DOCUMENT TEXT Start Marker
Tomorrow our fourth child finishes his first year of school. While I certainly haven’t learnt as much as I did when my first child went off to school (I always think the parents learn just as much that year as the preps do!), I do have a number of key learnings from his first year:
Being older worked
Waiting for him to be older and to have matured further emotionally was the best decision we could have made for him. He turned six at the end of April, so if we wanted him to, he could have attended school the year before.
First term saw him have a few emotional moments, but with the help of his wonderful teacher, he worked through them and learnt to regulate his emotions better. If we had sent him the year before, I am pretty sure we would have had to manage the emotional issues through out most of his first year, which would have made such a difference to how happy he was at school.
Please don’t take away from this point though, that I think waiting for children to be older is right for every child, because I do not. Each child is different and every family’s circumstances are different. If you would like to read more about my thoughts on school starting age, try these posts:
- School Starting Age – Latest Research On Australian Children
- School Starting Age – Our Personal Experience
Phonics provides the best base for learning to read
Our six year old benefited enormously from me working with his sibling on phonics over the last couple of years. His ability to decode and read amazed me. He could employ strategies for blending together the sounds letters make to work out words completely new to him with ease. Very different to his three other siblings at this stage, who didn’t have such a solid phonics base to work from.
At one point early on in term one, I had to stop him from using strategies he was being taught at school for reading. He had started guessing at words, looking at the picture for clues as to what new words might be. I reminded him that he didn’t need to do that and he needed to focus on the words on the page and decoding them as he had been doing previously.
And you can take away from this point, that I think teaching children strategies for reading like – look at the picture, read on, have a guess, are all completely inadequate and unhelpful in creating able and proficient readers.
A good friend of mine Alison, is a Speech Pathologist and has recently started a fabulous blog called Spelfabet. Alison also has a Masters degree in Applied Linguistics and a Cambridge CTEFLA English-teaching qualification. She specialises in helping kids with Severe Language Disorders in Melbourne schools and in clinic, with an increasing focus on their literacy as well as their oral language skills.
Already she has produced some amazing phonics resources for parents:
- Learning literacy is like learning to drive
- Educational apps – free literacy iPad games for kids
- Word lists sorted by sounds
I am hoping to convince her to write a couple of posts on the blog next year, on how as parents we can best help our kids with learning to read, so stay tuned!
Morning routines work
As the fourth child, master six was very familiar with what the school morning routine looked like and what he needed to do. He was completely independent in getting himself ready for school and making sure he had all the right things for the right day.
For the first term he referred to his school schedule we had created, but pretty much after that he just knew what he needed – it made my life so much easier. Kids follow the lead of kids much more than they do parental nagging, so the hard work of putting in place routines for your first child/ren does pay off later with subsequent kids!
If you have a child starting school next year and are after more practical tips on getting them ready for school, my post from this time last year will help – Getting Ready For School.
Did you have a child start school this year? If so what were your key learnings?
DOCUMENT TEXT End Marker
AVAILABLE DATA Start Marker
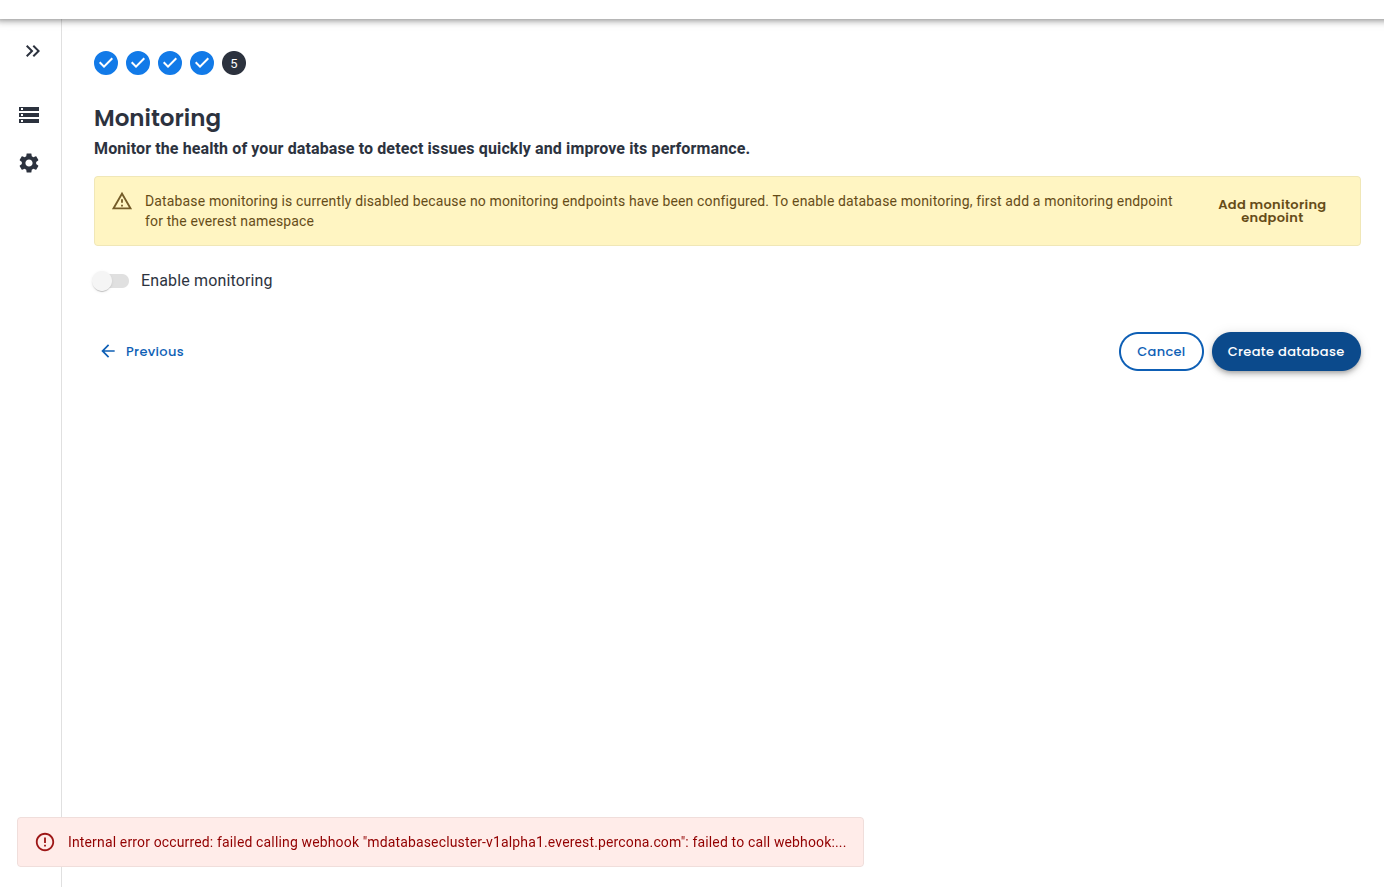This screenshot has height=887, width=1384.
Task: Click the Create database button
Action: tap(1286, 351)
AVAILABLE DATA End Marker
AIM OF THE EXERCISE -> Please say when the child turned six, according to the blog post on his first year of school. You won't need the data.

COMPLETED TASK -> At the end of April.